08.12.2024 - 07:01 | Son Güncellenme:
EKONOMİ SERVİSİ - İlk ciltte, Türkiye’nin iklim şartları, jeolojik yapısı, toprak teşekkülü, tarım alanları, zirai durumu, topraktan faydalanma şekilleri yer aldı. İkinci ciltte ise buğdayların genetik yapı, çeşitleri, morfolojik ve tipolojik özellikleri, tarihsel ve arkeolojik bulgulara göre anavatanı, bölgelere göre sınıflandırılması, yeni çeşitler ve buğday siyasetinin ana hatları inceleniyor. Yıldızlar Yatırım Holding Yönetim Kurulu Üyesi Hakkı Yıldız, “Mirza Gökgöl’ün, Anadolu’nun dört bir yanını karış karış gezerek buğday türlerini kaydetmesi ile Türk tarımına sunduğu katkı, sadece bir bilimsel çalışma değil, aynı zamanda bir neslin mücadele ruhunu ve geleceğe dair umutlarını da yansıtan bir mirastır. İGSAŞ’ın 1937’den bu yana baskısı yapılmayan ve sahaflarda dahi bulunması neredeyse imkansız hale gelen bu önemli eserin gün yüzüne çıkmasına vesile olmasından son derece gururlu ve mutluyuz. Tarımı sürdürülebilir kılabilirsek ülke ve toplum olarak da o kadar ileri gideriz. Bunu çok iyi biliyoruz” dedi.

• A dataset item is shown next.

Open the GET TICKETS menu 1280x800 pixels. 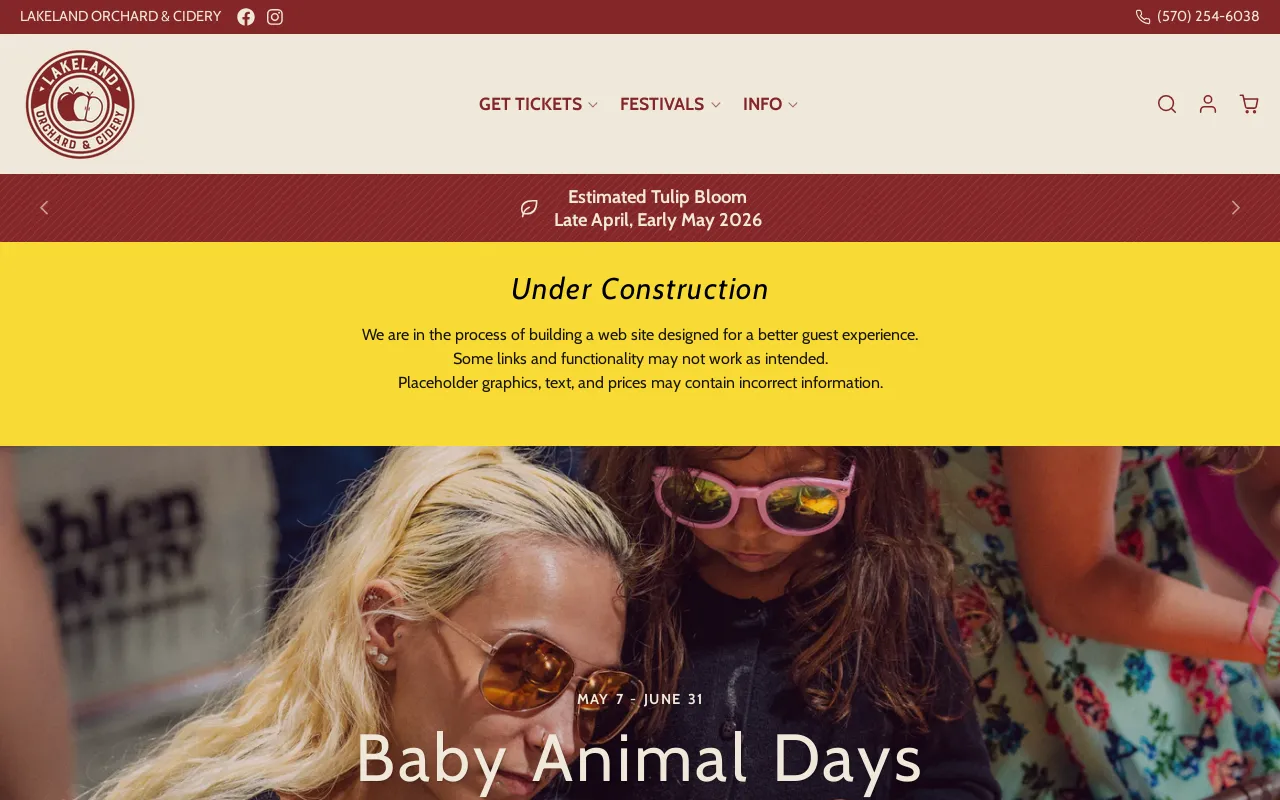(530, 104)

“Cumhuriyetimizin 100. yılına özel hayata geçirdiğimiz bu proje, tarımın tarihi değerlerini koruma ve geleceğe aktarma misyonumuzu pekiştirmek adına önemli bir adım” diyen İGSAŞ Genel Müdürü İlkay Ünal ise, “Anadolu’nun kadim buğday türlerini ayrıntılarıyla inceleyen bu eserin, aynı zamanda kaybolan ata tohumlarımızın yeniden gün yüzüne çıkmasına vesile olacak” dedi.
121 bin numune toplandı
Tarımsal Araştırmalar ve Politikalar Genel Müdürlüğü (TAGEM) Genel Müdürü Dr. Mustafa Altuğ Atalay, “TAGEM olarak, 49 enstitü, 300 laboratuvar, 32 gen bankamızla faaliyet gösteriyoruz. Enstitülerimizin arasında geçmişi 100 yıla dayananlar da var. Mirza Gökgöl’ün izinde, 80 yıldır Anadolu’yu karış karış gezerek 121 bin numune topladık. Bu dataların özel sektör ve kamu ile paylaşılması bizim için gurur kaynağı” diye konuştu.